On the fourth of May, 2026, India woke to a political reality it had not encountered since 1957, where no communist party governs any of its twenty-eight states. The Kerala election results, which handed the United Democratic Front one hundred and two seats while reducing the CPI(M) to twenty-six, closed a chapter that West Bengal’s simultaneous election closed from the other end, the BJP sweeping a state where the Left Front had once governed for thirty-four unbroken years. What these two results accomplish together, in a way that neither could accomplish alone, is the transformation of a regional reversal into a national historical verdict: the long retreat of parliamentary communism in India has reached its conclusion.


In 1957, when Elamkulam Manakkal Sankaran Namboodiripad led the Communist Party of India to an electoral majority in the newly constituted state of Kerala, he accomplished something that no Marxist party had done before or has done since in quite the same way, which is to say that he entered the chambers of parliamentary democracy not as a guest or an interloper but as a legitimate inheritor, winning governance through the very mechanisms that orthodox communist theory had always regarded with deep and principled suspicion. The world took notice, for it was one thing to seize power by revolution and quite another to be handed it by a ballot, and the experiment that began in Thiruvananthapuram that year carried within it a question that Indian politics has been slowly, fitfully, and sometimes painfully answering ever since; whether an ideology whose animating force is the critique of bourgeois institutions can survive, in any meaningful sense, by administering those institutions decade after decade.

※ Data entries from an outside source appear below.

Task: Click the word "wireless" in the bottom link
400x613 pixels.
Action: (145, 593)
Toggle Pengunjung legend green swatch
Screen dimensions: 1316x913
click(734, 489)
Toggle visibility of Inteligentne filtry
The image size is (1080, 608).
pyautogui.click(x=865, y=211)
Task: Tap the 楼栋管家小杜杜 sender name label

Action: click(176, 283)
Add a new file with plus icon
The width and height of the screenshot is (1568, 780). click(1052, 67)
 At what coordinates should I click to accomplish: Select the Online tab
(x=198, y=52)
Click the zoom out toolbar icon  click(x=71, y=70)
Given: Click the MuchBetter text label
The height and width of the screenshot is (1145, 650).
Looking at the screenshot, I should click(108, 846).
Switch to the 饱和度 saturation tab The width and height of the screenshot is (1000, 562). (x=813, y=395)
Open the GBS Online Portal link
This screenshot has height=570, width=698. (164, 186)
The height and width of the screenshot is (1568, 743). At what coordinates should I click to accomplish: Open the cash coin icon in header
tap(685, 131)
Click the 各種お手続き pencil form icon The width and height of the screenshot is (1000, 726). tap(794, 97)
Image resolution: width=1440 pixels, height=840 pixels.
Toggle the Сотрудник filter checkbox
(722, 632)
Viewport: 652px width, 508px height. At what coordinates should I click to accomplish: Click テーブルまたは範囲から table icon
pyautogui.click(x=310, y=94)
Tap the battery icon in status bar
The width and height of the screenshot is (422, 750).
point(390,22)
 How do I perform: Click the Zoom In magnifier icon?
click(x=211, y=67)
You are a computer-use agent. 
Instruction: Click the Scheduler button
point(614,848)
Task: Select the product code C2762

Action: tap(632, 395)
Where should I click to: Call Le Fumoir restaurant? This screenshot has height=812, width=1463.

On the fourth of May, 2026, the answer arrived, and it arrived not with the drama of a coup or a collapse but with the quiet, devastating finality of two election results delivered on the same day from opposite ends of the subcontinent. In Kerala, the Congress-led United Democratic Front won one hundred and two of one hundred and forty assembly seats, while the CPI(M)-led Left Democratic Front, which had held power for ten consecutive years and had in 2021 achieved the remarkable distinction of a back-to-back majority in a state whose voters had historically alternated between the two fronts with almost pristine regularity, was reduced to thirty-five seats in total, with the CPI(M) itself falling from sixty-two to twenty-six. In West Bengal, the state that had been the cradle of Indian communism, where the Communist Party of India found its earliest and most durable organisational base, where Jyoti Basu governed for twenty-three unbroken years, and where the Left Front had held power for thirty-four years before Mamata Banerjee ended that tenure in 2011, the BJP swept to a commanding majority while the CPI(M) polled figures so marginal as to constitute not an opposition but a remnant. What these two results accomplish together, in a way that neither could accomplish alone, is the transformation of a regional electoral reversal into a national historical verdict. It so happens that there is no more communist-governed state anywhere in India for the first time since 1957, and that fact carries a weight that goes considerably beyond electoral arithmetic.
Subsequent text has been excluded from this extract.